Start DATASET RECORDS

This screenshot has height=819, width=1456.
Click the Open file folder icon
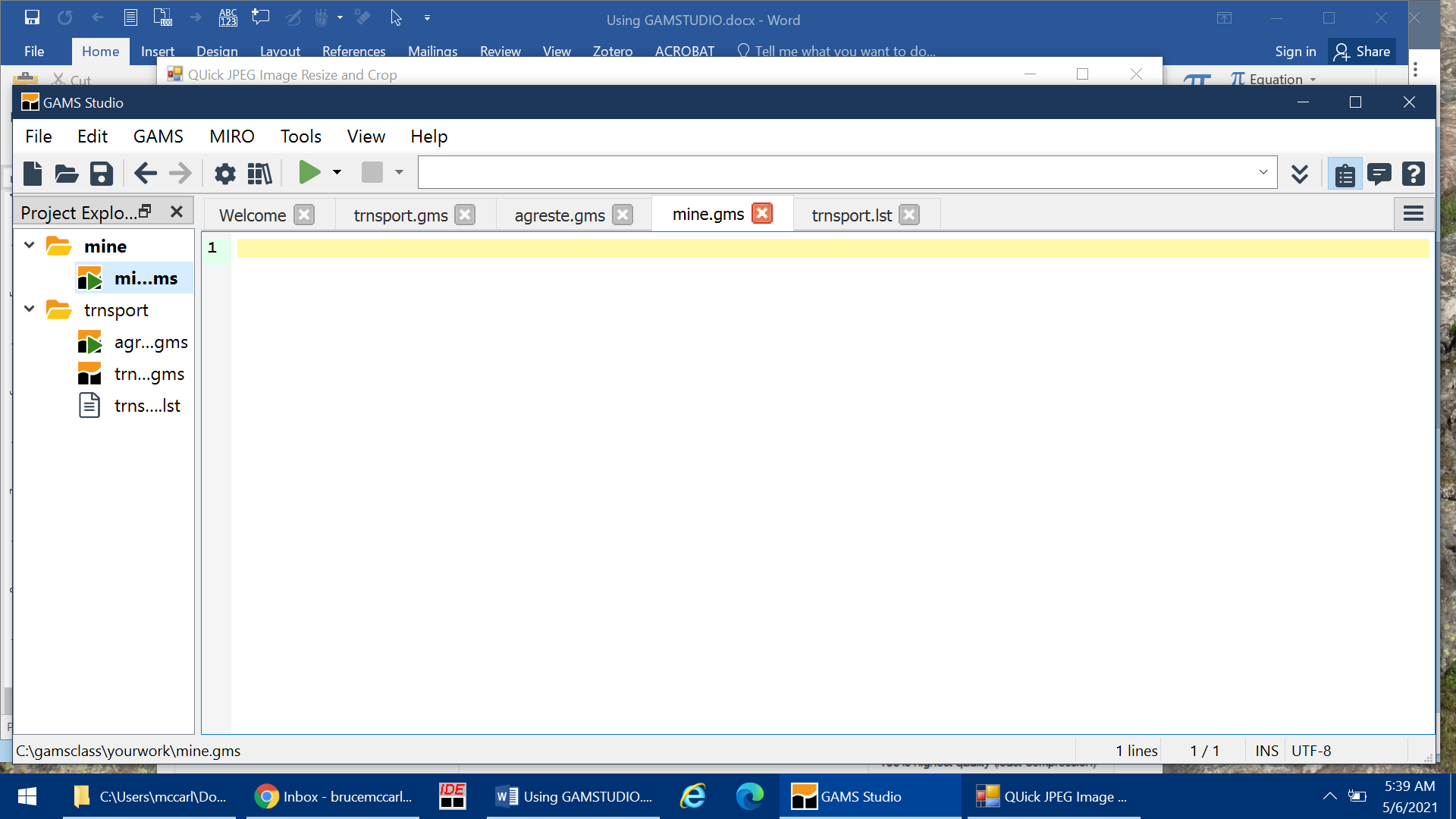click(67, 174)
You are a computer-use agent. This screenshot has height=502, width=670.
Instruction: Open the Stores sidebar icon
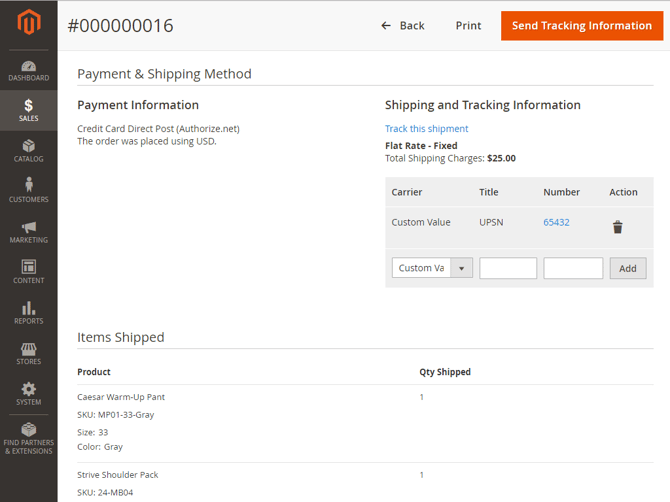pos(28,352)
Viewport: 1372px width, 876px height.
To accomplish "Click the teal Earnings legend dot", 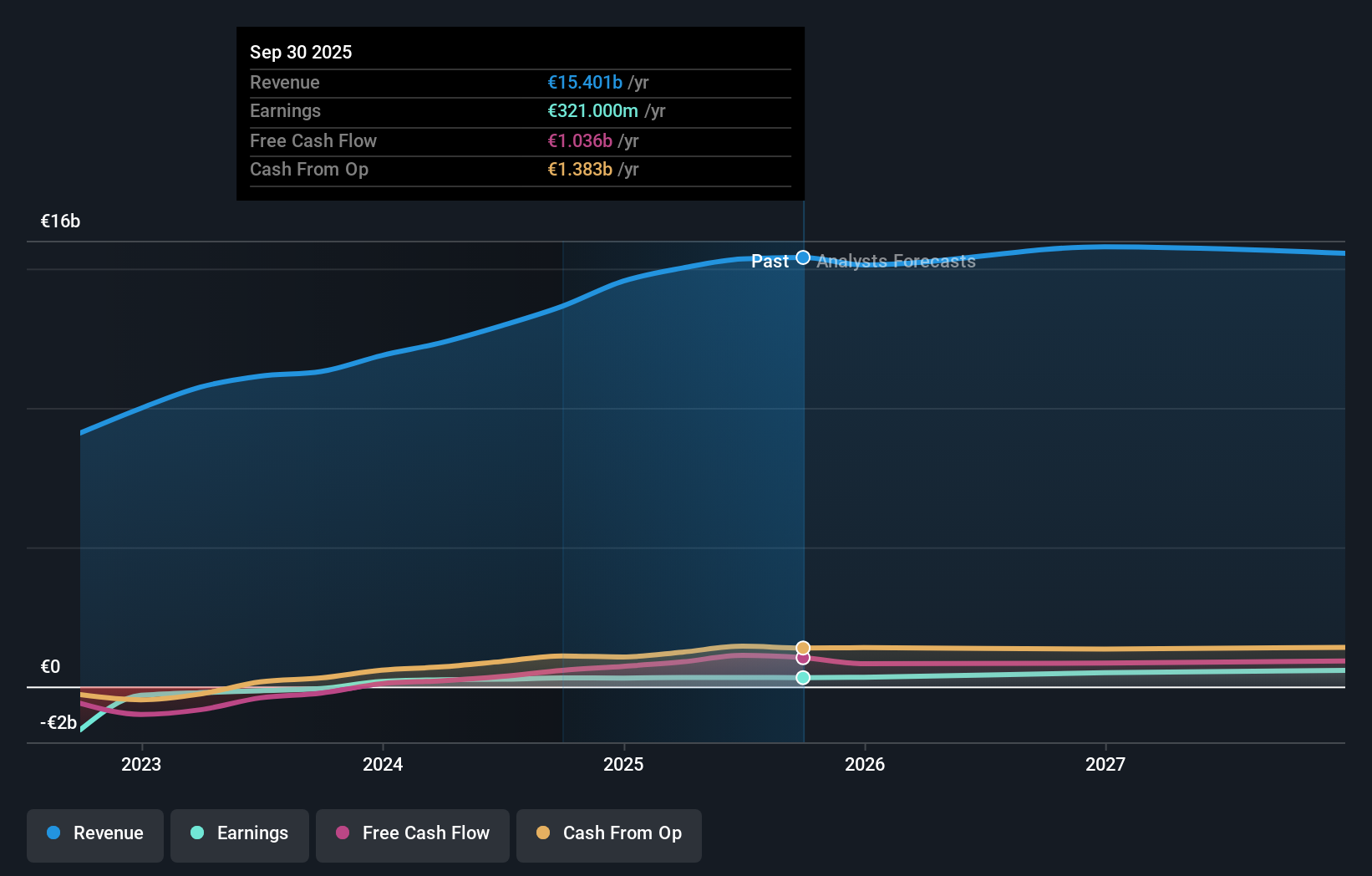I will [x=196, y=833].
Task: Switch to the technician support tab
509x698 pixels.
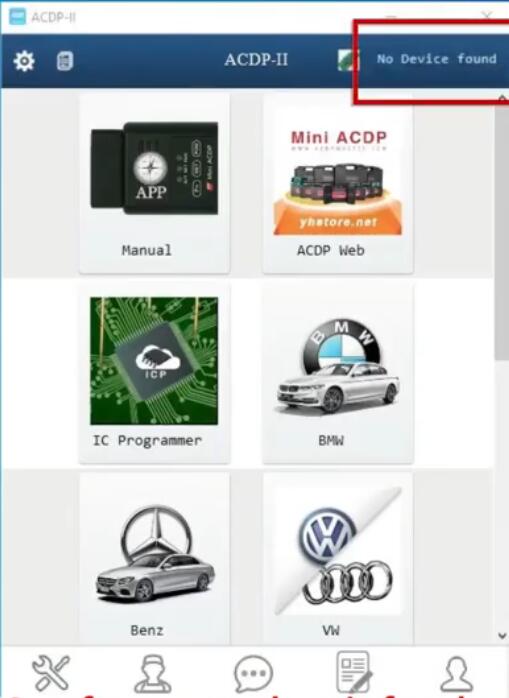Action: click(x=152, y=673)
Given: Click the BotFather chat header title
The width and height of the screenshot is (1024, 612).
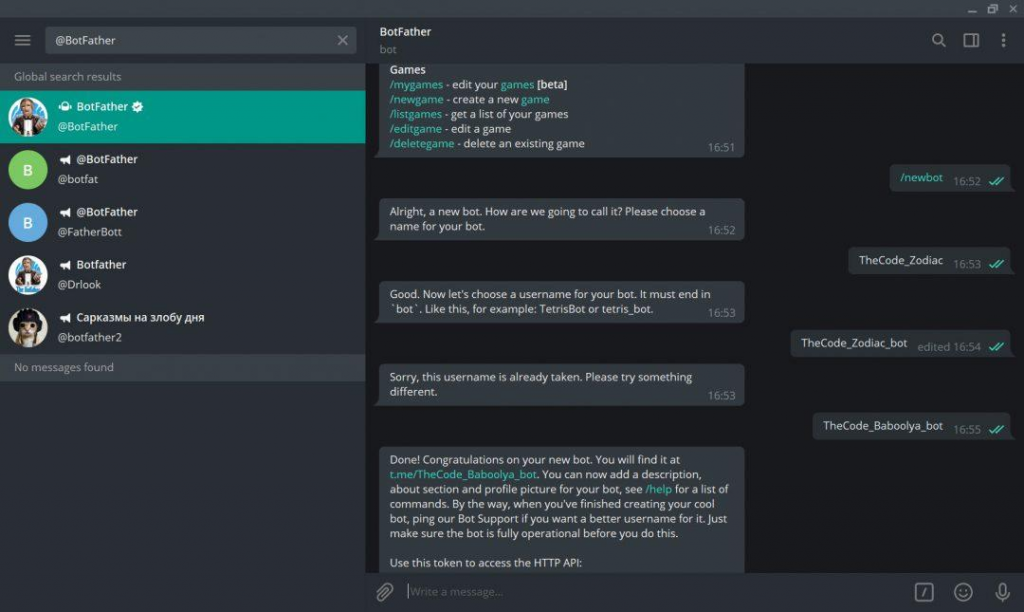Looking at the screenshot, I should pos(405,31).
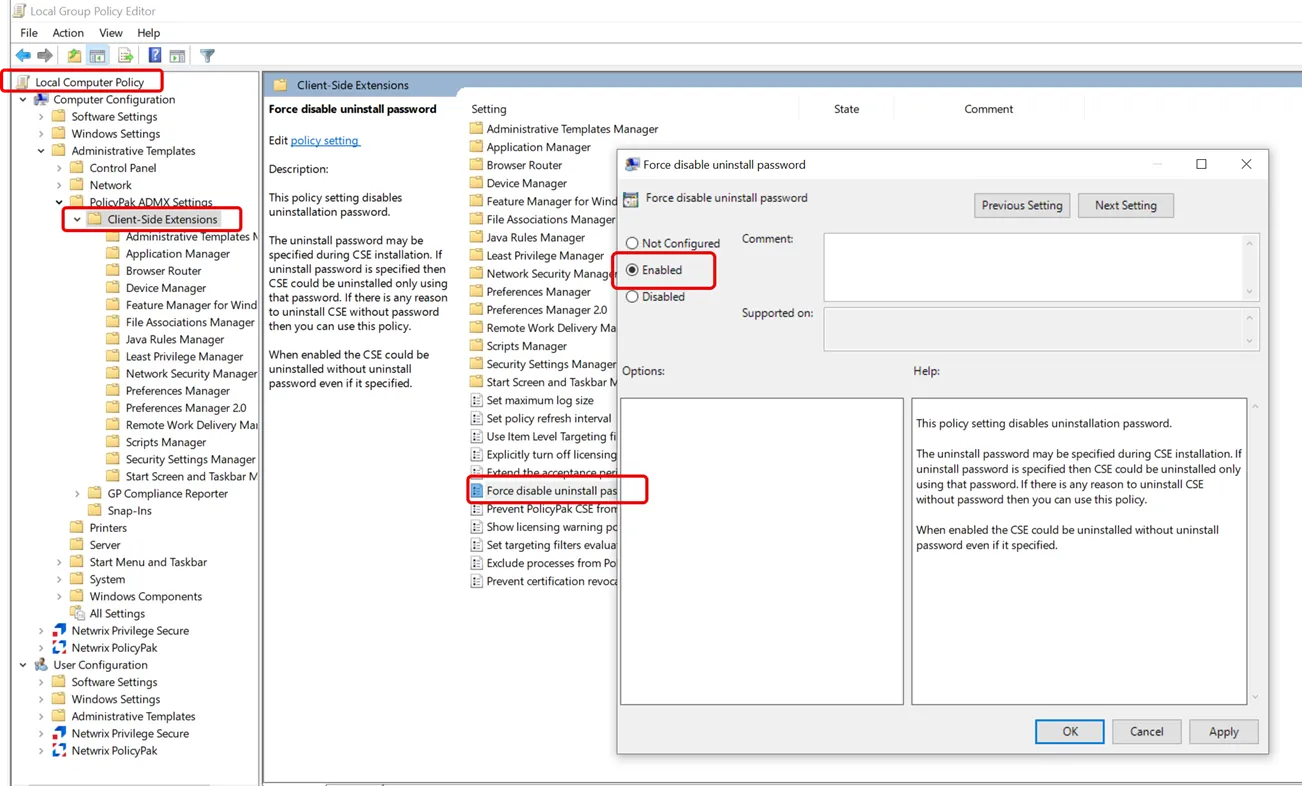
Task: Click the Forward arrow in toolbar
Action: pos(45,56)
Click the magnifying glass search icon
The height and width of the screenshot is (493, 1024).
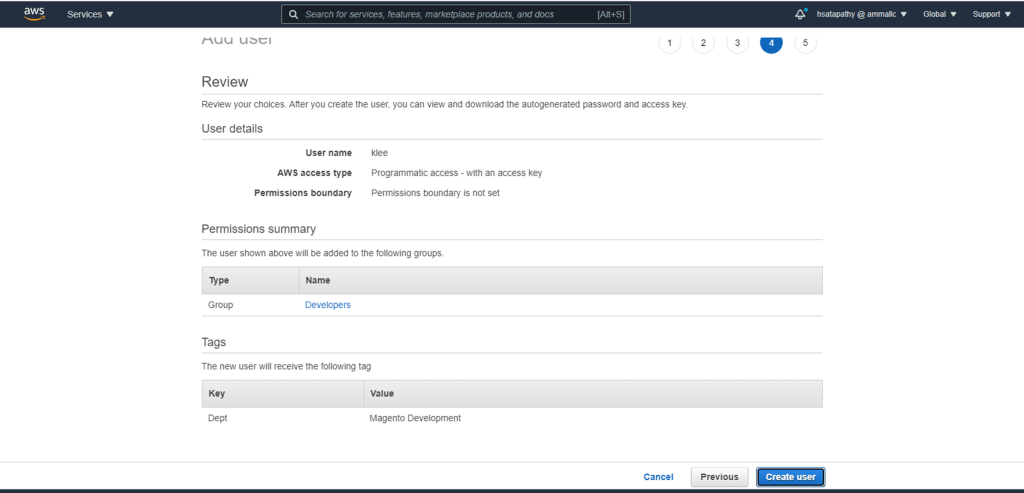coord(293,15)
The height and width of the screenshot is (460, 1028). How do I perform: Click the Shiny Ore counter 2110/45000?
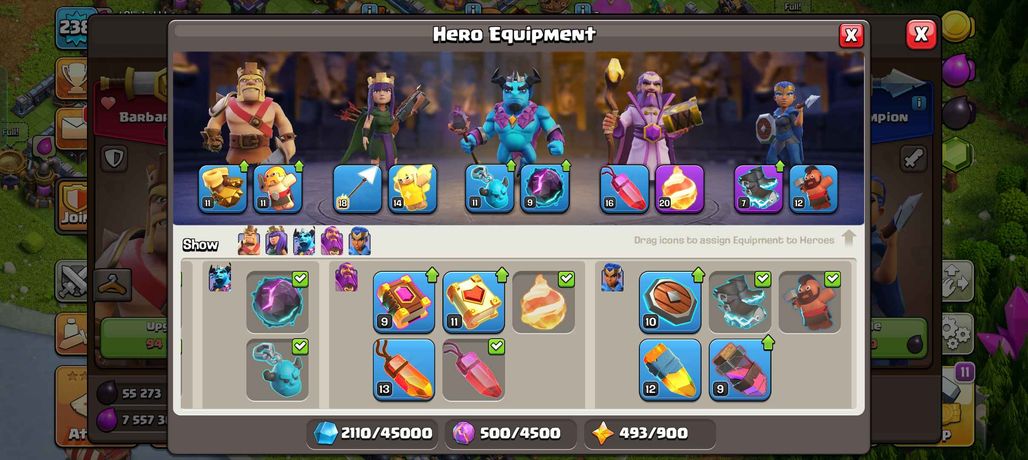372,433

End DATASET RECORDS

SET PROBLEM: Please copy the data word for word, from the line with "Task: Switch to the technician support tab" through the final line of the data. Leave the pictures out of your copy.

TASK RESPONSE:
Task: Switch to the technician support tab
509x698 pixels.
Action: click(x=152, y=673)
Given: Click the BotFather chat header title
The width and height of the screenshot is (1024, 612).
Looking at the screenshot, I should pos(405,31).
Task: Click the Forward arrow in toolbar
Action: pos(45,56)
Click the magnifying glass search icon
The height and width of the screenshot is (493, 1024).
coord(293,15)
The height and width of the screenshot is (460, 1028). How do I perform: Click the Shiny Ore counter 2110/45000?
372,433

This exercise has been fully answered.